Celebrating our differences
Being new to any office is daunting. Being new and different to your colleagues is more daunting still. For the three of us, it wasn’t just our newcomer status that weighed heavy after accepting our offers to join Kaleidoscope, it was fear of not fitting in.
This was a fear we’d all felt many times before, grounded in experiences of awkwardness, discomfort and isolation. Experiences of difference.
The nature of the differences we concerned ourselves with weren’t all the same. From the ‘protected characteristics’ of gender, race and sexuality, to neurological conditions, to less apparent concerns such as the clothes we wore, language we used and places we grew up, we all had aspects of ourselves that we were worried wouldn’t fit at Kaleidoscope. Even coming to our roles with the educational privileges we had, these worries continued to raise their heads.

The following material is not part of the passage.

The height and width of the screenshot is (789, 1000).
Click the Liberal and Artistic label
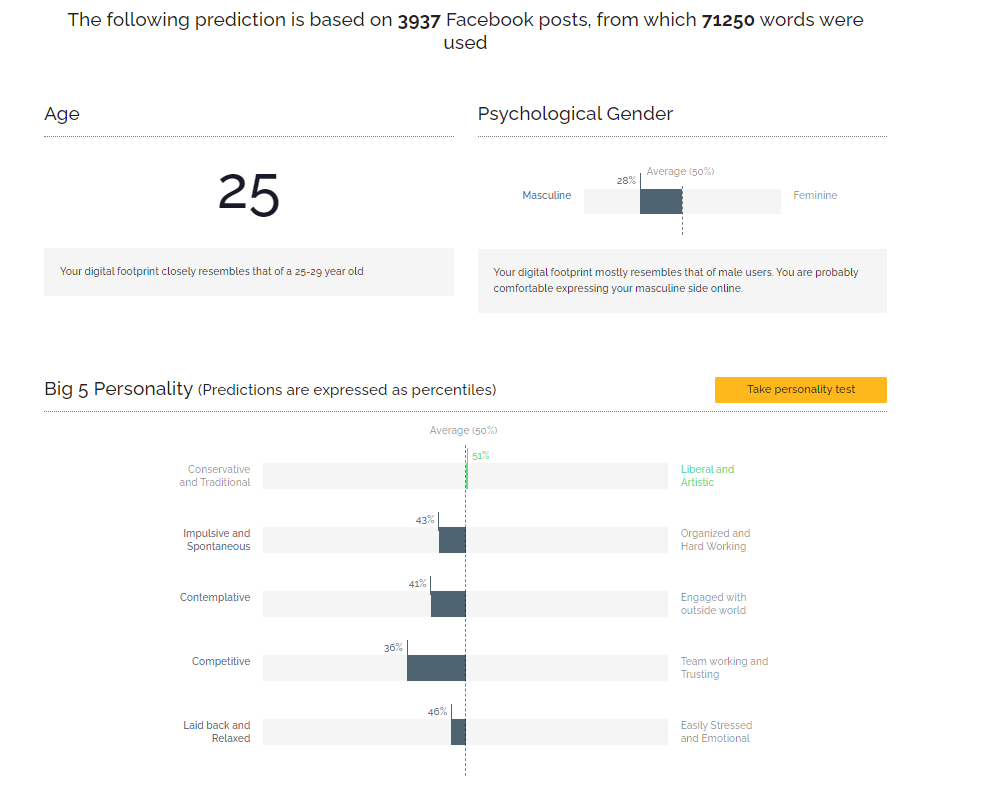tap(707, 476)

These concerns were certainly legitimate. We live in a society where the negative impacts of differences and their intersections still run painfully deep. We worry these will seep into how we are treated in the workplace.

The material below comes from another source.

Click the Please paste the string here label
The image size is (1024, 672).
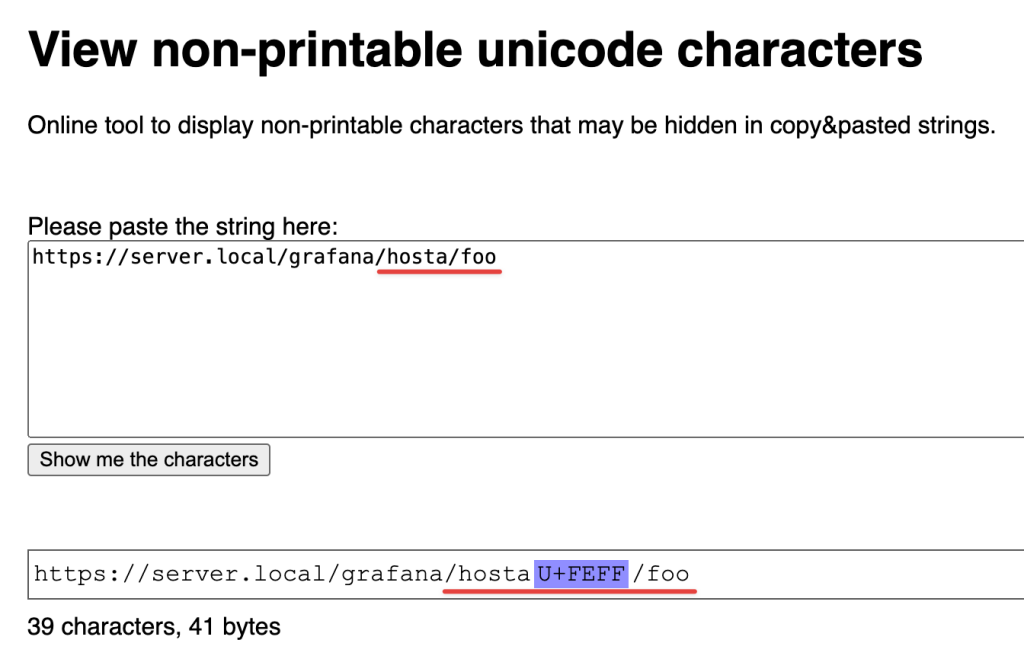[183, 227]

That said, upon actually starting our jobs and meeting our colleagues, we all soon got the feeling that this is an infinitely safer and better place than most in which to be different. We were far from being outliers in our difference, and instead found a group of people who support and celebrate one another in every aspect of who they are.
Kaleidoscope isn’t perfect, but it’s open and willing to listen and that’s what makes it special. When Kaleidoscope says it wants to change and wants to improve as an organisation, everyone here really means it. Our colleague Rich Taunt likes to say that Kaleidoscope is only 16% done, and to be a part of an organisation that really values us playing a major role in shaping how it operates and, in fact, what it is at its very core is an amazing feeling.

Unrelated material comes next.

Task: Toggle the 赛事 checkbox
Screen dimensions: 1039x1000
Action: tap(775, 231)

Each of us gets to come to work each morning feeling like we can, and are, genuinely making Kaleidoscope a better version of itself, and that our efforts aren’t just tolerated but appreciated and encouraged. We’re still aware that we’re different to some of our peers, and won’t pretend like that experience is always easy and effortless.
We can say, though, that there aren’t many places where we could work that actually care so much what that means.